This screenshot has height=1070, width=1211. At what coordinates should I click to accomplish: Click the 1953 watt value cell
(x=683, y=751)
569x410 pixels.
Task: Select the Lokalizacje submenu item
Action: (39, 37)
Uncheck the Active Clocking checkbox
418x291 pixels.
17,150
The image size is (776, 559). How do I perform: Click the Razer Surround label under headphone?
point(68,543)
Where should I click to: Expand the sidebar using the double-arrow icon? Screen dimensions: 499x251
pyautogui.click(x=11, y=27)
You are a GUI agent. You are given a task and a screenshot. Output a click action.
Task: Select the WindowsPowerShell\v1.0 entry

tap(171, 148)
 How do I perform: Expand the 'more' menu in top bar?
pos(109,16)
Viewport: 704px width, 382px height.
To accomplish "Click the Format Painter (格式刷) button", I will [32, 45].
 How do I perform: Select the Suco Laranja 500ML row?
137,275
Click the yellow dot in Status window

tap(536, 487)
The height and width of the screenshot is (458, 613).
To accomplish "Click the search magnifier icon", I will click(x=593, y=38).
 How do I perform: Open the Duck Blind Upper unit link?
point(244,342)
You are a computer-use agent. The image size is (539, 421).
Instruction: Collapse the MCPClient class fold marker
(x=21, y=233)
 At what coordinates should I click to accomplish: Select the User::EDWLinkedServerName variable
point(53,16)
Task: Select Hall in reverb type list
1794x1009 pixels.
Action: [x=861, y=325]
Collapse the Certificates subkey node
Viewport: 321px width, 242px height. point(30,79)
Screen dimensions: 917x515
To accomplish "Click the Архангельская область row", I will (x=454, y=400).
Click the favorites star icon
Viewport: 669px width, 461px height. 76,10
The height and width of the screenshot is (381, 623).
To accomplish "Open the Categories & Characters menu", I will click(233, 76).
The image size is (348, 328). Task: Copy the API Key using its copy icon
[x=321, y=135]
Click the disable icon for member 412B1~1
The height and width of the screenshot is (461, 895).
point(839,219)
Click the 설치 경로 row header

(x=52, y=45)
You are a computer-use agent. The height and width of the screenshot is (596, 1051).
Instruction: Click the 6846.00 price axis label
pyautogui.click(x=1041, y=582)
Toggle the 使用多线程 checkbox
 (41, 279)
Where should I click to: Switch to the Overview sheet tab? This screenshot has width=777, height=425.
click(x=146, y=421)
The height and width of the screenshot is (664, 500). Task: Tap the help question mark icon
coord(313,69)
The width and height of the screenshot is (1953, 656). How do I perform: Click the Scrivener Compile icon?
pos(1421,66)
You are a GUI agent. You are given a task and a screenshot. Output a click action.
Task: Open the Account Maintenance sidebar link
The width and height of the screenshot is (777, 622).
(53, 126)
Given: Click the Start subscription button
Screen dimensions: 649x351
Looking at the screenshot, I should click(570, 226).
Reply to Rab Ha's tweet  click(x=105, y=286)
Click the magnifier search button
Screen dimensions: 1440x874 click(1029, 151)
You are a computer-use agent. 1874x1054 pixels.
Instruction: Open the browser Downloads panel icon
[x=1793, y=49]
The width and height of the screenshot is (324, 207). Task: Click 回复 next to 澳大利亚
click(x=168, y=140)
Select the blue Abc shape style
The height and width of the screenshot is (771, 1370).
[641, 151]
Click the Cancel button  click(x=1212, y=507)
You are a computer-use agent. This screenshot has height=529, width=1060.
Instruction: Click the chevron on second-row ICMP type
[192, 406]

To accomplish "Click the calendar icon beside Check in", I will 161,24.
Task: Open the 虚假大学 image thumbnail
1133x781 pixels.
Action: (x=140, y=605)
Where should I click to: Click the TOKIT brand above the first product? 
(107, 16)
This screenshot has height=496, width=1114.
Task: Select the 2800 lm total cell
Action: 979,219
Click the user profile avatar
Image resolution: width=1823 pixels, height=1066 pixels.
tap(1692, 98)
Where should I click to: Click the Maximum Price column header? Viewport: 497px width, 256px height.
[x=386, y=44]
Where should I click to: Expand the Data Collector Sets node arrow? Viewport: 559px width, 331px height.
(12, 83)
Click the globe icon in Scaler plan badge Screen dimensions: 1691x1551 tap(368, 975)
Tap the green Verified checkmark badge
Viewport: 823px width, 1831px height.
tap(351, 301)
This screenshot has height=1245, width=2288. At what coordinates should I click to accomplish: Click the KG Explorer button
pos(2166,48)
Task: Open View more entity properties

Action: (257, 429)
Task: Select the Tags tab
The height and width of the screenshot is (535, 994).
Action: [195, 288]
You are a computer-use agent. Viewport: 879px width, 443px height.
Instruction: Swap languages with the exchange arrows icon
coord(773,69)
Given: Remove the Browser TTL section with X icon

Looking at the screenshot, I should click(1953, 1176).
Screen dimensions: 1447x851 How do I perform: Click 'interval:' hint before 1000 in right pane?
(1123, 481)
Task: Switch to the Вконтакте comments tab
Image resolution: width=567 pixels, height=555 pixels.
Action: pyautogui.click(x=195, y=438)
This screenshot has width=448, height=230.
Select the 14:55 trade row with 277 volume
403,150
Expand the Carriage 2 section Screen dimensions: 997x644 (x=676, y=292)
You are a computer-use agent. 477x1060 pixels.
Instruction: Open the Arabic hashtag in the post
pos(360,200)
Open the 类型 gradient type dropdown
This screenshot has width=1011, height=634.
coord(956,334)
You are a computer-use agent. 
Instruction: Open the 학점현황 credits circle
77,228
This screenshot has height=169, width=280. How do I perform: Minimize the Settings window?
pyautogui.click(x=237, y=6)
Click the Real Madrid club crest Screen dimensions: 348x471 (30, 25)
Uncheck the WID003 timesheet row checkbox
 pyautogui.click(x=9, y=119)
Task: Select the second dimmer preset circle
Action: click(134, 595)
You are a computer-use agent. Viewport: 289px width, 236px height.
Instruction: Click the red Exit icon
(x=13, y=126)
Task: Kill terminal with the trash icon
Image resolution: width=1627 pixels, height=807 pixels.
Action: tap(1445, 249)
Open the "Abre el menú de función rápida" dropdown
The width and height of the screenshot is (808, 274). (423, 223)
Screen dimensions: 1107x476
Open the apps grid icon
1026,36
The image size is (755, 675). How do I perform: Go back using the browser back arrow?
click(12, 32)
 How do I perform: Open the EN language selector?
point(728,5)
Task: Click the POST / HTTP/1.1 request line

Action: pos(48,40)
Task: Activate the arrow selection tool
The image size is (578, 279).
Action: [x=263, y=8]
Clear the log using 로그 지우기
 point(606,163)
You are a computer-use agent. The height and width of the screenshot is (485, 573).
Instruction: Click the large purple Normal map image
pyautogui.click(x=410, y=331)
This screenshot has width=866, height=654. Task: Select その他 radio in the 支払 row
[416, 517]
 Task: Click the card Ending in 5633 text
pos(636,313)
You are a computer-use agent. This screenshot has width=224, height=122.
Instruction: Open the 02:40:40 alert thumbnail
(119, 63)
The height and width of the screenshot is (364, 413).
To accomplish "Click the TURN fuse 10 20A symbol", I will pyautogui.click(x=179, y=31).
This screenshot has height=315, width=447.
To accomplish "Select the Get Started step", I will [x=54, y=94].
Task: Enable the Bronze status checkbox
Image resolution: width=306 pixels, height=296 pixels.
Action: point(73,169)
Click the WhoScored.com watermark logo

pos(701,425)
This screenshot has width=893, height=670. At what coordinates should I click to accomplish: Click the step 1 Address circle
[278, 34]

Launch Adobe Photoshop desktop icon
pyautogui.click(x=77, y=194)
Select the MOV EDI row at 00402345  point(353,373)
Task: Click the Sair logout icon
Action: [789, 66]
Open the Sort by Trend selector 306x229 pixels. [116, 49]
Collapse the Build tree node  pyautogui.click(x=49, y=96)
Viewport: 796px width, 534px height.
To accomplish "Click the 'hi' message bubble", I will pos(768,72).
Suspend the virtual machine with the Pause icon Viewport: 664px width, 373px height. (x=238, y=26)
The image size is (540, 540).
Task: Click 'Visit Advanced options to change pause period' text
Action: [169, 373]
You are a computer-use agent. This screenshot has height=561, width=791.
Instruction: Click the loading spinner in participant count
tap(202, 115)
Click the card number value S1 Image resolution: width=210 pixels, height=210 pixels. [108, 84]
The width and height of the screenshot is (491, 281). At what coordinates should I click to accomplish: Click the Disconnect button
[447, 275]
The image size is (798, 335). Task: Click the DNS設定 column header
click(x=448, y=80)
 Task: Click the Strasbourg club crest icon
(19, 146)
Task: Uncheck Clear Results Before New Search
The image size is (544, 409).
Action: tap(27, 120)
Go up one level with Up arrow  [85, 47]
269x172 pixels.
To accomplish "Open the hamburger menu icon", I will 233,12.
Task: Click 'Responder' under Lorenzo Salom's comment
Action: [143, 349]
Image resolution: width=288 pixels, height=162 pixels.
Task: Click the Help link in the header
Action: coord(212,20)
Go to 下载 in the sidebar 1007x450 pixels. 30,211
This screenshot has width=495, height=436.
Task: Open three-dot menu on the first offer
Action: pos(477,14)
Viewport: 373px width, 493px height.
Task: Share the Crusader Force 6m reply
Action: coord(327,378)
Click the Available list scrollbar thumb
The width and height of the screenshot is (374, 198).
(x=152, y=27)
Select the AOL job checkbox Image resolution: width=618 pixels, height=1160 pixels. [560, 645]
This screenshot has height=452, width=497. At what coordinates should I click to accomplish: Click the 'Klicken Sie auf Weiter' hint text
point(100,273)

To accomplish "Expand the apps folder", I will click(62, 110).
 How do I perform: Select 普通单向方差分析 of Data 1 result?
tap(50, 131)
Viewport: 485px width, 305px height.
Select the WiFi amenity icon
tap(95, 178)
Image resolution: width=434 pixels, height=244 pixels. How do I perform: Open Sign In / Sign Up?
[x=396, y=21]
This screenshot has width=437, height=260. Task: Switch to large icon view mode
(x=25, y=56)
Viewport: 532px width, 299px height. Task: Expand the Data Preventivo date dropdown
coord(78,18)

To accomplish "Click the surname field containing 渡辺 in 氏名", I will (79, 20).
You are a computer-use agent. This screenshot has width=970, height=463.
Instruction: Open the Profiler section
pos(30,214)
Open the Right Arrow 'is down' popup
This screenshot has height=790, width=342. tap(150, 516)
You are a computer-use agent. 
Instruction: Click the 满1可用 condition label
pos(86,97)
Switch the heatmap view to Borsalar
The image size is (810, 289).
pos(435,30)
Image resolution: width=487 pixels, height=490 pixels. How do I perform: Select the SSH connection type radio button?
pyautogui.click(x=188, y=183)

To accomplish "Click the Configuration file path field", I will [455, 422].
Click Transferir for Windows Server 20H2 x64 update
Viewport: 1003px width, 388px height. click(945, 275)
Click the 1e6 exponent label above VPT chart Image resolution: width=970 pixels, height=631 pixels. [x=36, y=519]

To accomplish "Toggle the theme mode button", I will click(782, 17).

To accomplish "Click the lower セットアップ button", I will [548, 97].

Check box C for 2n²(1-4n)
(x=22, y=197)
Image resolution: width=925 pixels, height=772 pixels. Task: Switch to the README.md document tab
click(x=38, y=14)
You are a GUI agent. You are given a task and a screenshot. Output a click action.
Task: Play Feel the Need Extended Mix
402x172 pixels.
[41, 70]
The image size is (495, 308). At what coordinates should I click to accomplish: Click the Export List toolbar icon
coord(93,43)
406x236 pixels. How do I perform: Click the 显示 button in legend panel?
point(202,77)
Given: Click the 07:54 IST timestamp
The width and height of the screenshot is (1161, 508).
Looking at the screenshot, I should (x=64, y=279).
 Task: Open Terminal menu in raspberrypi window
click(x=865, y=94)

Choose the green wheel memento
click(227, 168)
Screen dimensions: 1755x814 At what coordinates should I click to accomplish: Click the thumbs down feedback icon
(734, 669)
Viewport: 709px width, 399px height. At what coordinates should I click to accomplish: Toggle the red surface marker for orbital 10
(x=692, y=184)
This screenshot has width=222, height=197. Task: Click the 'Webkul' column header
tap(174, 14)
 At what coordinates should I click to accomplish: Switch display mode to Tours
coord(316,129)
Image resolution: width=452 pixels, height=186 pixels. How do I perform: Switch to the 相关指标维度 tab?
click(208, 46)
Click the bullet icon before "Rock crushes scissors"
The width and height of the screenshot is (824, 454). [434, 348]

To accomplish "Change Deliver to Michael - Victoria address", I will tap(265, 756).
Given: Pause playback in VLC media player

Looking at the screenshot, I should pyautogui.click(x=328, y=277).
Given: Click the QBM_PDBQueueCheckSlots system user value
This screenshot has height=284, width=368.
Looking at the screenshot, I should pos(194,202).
= = = =
**WHAT TO PRODUCE**
Reproduce the rows in the stretch from the line containing "The height and width of the screenshot is (381, 623)." through the line containing "(x=52, y=45)", changing every "icon" to "button" and leaving everything else as it is.

**SOLUTION TO THIS PROBLEM**
The height and width of the screenshot is (381, 623).
To accomplish "Open the Categories & Characters menu", I will click(233, 76).
The image size is (348, 328). Task: Copy the API Key using its copy button
[x=321, y=135]
Click the disable button for member 412B1~1
The height and width of the screenshot is (461, 895).
point(839,219)
Click the 설치 경로 row header

(x=52, y=45)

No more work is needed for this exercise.